Extracted records:
-- -- --

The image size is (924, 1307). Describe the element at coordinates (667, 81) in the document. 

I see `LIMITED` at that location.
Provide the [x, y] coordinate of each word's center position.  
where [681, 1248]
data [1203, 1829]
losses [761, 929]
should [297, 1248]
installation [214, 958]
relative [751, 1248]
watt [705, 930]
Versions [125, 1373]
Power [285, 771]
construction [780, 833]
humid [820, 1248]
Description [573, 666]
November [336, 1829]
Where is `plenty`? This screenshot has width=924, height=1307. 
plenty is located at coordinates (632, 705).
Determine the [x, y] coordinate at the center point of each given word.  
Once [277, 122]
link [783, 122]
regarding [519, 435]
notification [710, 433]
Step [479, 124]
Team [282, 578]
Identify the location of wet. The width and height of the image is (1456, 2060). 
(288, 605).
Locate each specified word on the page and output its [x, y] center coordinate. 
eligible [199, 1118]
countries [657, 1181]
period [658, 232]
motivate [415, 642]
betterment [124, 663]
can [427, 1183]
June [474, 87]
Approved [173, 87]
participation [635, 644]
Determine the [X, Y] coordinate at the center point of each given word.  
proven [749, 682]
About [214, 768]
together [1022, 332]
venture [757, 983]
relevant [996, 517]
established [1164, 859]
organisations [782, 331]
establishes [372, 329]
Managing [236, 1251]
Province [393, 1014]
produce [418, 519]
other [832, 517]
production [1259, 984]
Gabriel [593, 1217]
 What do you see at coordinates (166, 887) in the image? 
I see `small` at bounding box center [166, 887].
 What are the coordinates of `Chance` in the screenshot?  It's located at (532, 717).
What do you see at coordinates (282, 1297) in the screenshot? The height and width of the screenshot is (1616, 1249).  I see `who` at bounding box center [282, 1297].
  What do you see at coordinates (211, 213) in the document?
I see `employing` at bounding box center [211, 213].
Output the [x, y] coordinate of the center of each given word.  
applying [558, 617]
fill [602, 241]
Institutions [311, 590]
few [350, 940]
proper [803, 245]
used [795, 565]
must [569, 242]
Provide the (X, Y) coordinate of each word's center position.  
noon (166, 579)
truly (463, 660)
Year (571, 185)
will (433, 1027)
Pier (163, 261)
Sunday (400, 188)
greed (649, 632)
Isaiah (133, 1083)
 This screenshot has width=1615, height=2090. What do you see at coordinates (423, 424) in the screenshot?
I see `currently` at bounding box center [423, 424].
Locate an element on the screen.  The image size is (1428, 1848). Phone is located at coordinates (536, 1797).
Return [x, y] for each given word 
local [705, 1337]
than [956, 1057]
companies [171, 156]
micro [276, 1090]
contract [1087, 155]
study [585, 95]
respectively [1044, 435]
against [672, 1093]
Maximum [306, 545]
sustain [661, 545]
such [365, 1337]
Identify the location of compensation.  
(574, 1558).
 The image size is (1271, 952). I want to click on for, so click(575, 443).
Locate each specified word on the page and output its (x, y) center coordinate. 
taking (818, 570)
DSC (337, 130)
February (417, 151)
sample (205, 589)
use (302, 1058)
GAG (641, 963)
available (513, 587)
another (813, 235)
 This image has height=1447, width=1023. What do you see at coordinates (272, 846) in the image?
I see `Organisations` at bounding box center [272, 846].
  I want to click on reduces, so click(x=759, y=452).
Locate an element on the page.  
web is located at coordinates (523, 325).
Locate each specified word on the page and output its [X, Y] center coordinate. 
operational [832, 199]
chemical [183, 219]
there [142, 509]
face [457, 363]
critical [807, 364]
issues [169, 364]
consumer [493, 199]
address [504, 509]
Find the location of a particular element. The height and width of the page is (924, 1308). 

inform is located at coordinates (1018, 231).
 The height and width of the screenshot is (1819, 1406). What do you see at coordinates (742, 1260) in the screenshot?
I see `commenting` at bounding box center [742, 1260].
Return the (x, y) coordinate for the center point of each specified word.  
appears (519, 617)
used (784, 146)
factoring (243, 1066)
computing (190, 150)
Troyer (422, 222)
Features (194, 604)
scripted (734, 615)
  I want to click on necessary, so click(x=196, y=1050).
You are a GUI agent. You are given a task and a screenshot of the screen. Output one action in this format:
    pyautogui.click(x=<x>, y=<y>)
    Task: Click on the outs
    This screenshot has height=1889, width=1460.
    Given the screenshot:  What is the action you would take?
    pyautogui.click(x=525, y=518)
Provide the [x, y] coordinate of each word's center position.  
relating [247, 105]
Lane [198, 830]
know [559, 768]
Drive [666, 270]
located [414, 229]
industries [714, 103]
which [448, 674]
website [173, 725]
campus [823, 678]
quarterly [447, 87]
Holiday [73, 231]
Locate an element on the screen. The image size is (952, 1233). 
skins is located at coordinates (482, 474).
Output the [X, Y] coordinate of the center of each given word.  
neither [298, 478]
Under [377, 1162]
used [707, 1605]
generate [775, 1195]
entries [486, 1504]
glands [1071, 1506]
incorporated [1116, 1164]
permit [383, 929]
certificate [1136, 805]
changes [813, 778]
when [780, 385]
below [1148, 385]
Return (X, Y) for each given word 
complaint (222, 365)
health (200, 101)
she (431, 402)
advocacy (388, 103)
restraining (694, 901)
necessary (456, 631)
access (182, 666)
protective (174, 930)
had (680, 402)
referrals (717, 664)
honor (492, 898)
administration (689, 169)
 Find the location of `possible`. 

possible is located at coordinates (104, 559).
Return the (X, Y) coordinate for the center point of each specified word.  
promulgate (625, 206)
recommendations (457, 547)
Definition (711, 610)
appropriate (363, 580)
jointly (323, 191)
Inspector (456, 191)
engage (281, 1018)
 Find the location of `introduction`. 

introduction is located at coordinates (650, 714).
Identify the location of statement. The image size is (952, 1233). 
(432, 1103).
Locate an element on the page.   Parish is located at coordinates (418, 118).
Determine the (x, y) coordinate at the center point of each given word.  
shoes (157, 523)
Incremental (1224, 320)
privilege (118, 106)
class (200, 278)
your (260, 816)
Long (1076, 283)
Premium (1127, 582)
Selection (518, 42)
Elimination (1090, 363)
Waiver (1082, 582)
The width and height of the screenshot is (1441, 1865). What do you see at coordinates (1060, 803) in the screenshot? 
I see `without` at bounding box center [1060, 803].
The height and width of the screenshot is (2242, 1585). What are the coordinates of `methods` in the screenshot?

-- -- --

## WHAT IS ASKED
Copy every one of the entries above verbatim, line for line.

## EXERCISE OUTPUT
The image size is (924, 1307). Describe the element at coordinates (667, 81) in the document. 

I see `LIMITED` at that location.
Provide the [x, y] coordinate of each word's center position.  
where [681, 1248]
data [1203, 1829]
losses [761, 929]
should [297, 1248]
installation [214, 958]
relative [751, 1248]
watt [705, 930]
Versions [125, 1373]
Power [285, 771]
construction [780, 833]
humid [820, 1248]
Description [573, 666]
November [336, 1829]
Where is `plenty`? This screenshot has width=924, height=1307. 
plenty is located at coordinates (632, 705).
Determine the [x, y] coordinate at the center point of each given word.  
Once [277, 122]
link [783, 122]
regarding [519, 435]
notification [710, 433]
Step [479, 124]
Team [282, 578]
Identify the location of wet. The width and height of the image is (1456, 2060). 
(288, 605).
Locate each specified word on the page and output its [x, y] center coordinate. 
eligible [199, 1118]
countries [657, 1181]
period [658, 232]
motivate [415, 642]
betterment [124, 663]
can [427, 1183]
June [474, 87]
Approved [173, 87]
participation [635, 644]
Determine the [X, Y] coordinate at the center point of each given word.  
proven [749, 682]
About [214, 768]
together [1022, 332]
venture [757, 983]
relevant [996, 517]
established [1164, 859]
organisations [782, 331]
establishes [372, 329]
Managing [236, 1251]
Province [393, 1014]
produce [418, 519]
other [832, 517]
production [1259, 984]
Gabriel [593, 1217]
 What do you see at coordinates (166, 887) in the image? 
I see `small` at bounding box center [166, 887].
 What are the coordinates of `Chance` in the screenshot?  It's located at (532, 717).
What do you see at coordinates (282, 1297) in the screenshot? The height and width of the screenshot is (1616, 1249).  I see `who` at bounding box center [282, 1297].
  What do you see at coordinates (211, 213) in the document?
I see `employing` at bounding box center [211, 213].
Output the [x, y] coordinate of the center of each given word.  
applying [558, 617]
fill [602, 241]
Institutions [311, 590]
few [350, 940]
proper [803, 245]
used [795, 565]
must [569, 242]
Provide the (X, Y) coordinate of each word's center position.  
noon (166, 579)
truly (463, 660)
Year (571, 185)
will (433, 1027)
Pier (163, 261)
Sunday (400, 188)
greed (649, 632)
Isaiah (133, 1083)
 This screenshot has width=1615, height=2090. What do you see at coordinates (423, 424) in the screenshot?
I see `currently` at bounding box center [423, 424].
Locate an element on the screen.  The image size is (1428, 1848). Phone is located at coordinates (536, 1797).
Return [x, y] for each given word 
local [705, 1337]
than [956, 1057]
companies [171, 156]
micro [276, 1090]
contract [1087, 155]
study [585, 95]
respectively [1044, 435]
against [672, 1093]
Maximum [306, 545]
sustain [661, 545]
such [365, 1337]
Identify the location of compensation.  
(574, 1558).
 The image size is (1271, 952). I want to click on for, so click(575, 443).
Locate each specified word on the page and output its (x, y) center coordinate. 
taking (818, 570)
DSC (337, 130)
February (417, 151)
sample (205, 589)
use (302, 1058)
GAG (641, 963)
available (513, 587)
another (813, 235)
 This image has height=1447, width=1023. What do you see at coordinates (272, 846) in the image?
I see `Organisations` at bounding box center [272, 846].
  I want to click on reduces, so click(x=759, y=452).
Locate an element on the page.  
web is located at coordinates (523, 325).
Locate each specified word on the page and output its [X, Y] center coordinate. 
operational [832, 199]
chemical [183, 219]
there [142, 509]
face [457, 363]
critical [807, 364]
issues [169, 364]
consumer [493, 199]
address [504, 509]
Find the location of a particular element. The height and width of the page is (924, 1308). 

inform is located at coordinates (1018, 231).
 The height and width of the screenshot is (1819, 1406). What do you see at coordinates (742, 1260) in the screenshot?
I see `commenting` at bounding box center [742, 1260].
Return the (x, y) coordinate for the center point of each specified word.  
appears (519, 617)
used (784, 146)
factoring (243, 1066)
computing (190, 150)
Troyer (422, 222)
Features (194, 604)
scripted (734, 615)
  I want to click on necessary, so click(x=196, y=1050).
You are a GUI agent. You are given a task and a screenshot of the screen. Output one action in this format:
    pyautogui.click(x=<x>, y=<y>)
    Task: Click on the outs
    This screenshot has height=1889, width=1460.
    Given the screenshot:  What is the action you would take?
    pyautogui.click(x=525, y=518)
Provide the [x, y] coordinate of each word's center position.  
relating [247, 105]
Lane [198, 830]
know [559, 768]
Drive [666, 270]
located [414, 229]
industries [714, 103]
which [448, 674]
website [173, 725]
campus [823, 678]
quarterly [447, 87]
Holiday [73, 231]
Locate an element on the screen. The image size is (952, 1233). 
skins is located at coordinates (482, 474).
Output the [X, Y] coordinate of the center of each given word.  
neither [298, 478]
Under [377, 1162]
used [707, 1605]
generate [775, 1195]
entries [486, 1504]
glands [1071, 1506]
incorporated [1116, 1164]
permit [383, 929]
certificate [1136, 805]
changes [813, 778]
when [780, 385]
below [1148, 385]
Return (X, Y) for each given word 
complaint (222, 365)
health (200, 101)
she (431, 402)
advocacy (388, 103)
restraining (694, 901)
necessary (456, 631)
access (182, 666)
protective (174, 930)
had (680, 402)
referrals (717, 664)
honor (492, 898)
administration (689, 169)
 Find the location of `possible`. 

possible is located at coordinates (104, 559).
Return the (X, Y) coordinate for the center point of each specified word.  
promulgate (625, 206)
recommendations (457, 547)
Definition (711, 610)
appropriate (363, 580)
jointly (323, 191)
Inspector (456, 191)
engage (281, 1018)
 Find the location of `introduction`. 

introduction is located at coordinates (650, 714).
Identify the location of statement. The image size is (952, 1233). 
(432, 1103).
Locate an element on the page.   Parish is located at coordinates (418, 118).
Determine the (x, y) coordinate at the center point of each given word.  
shoes (157, 523)
Incremental (1224, 320)
privilege (118, 106)
class (200, 278)
your (260, 816)
Long (1076, 283)
Premium (1127, 582)
Selection (518, 42)
Elimination (1090, 363)
Waiver (1082, 582)
The width and height of the screenshot is (1441, 1865). What do you see at coordinates (1060, 803) in the screenshot? 
I see `without` at bounding box center [1060, 803].
The height and width of the screenshot is (2242, 1585). What are the coordinates of `methods` in the screenshot?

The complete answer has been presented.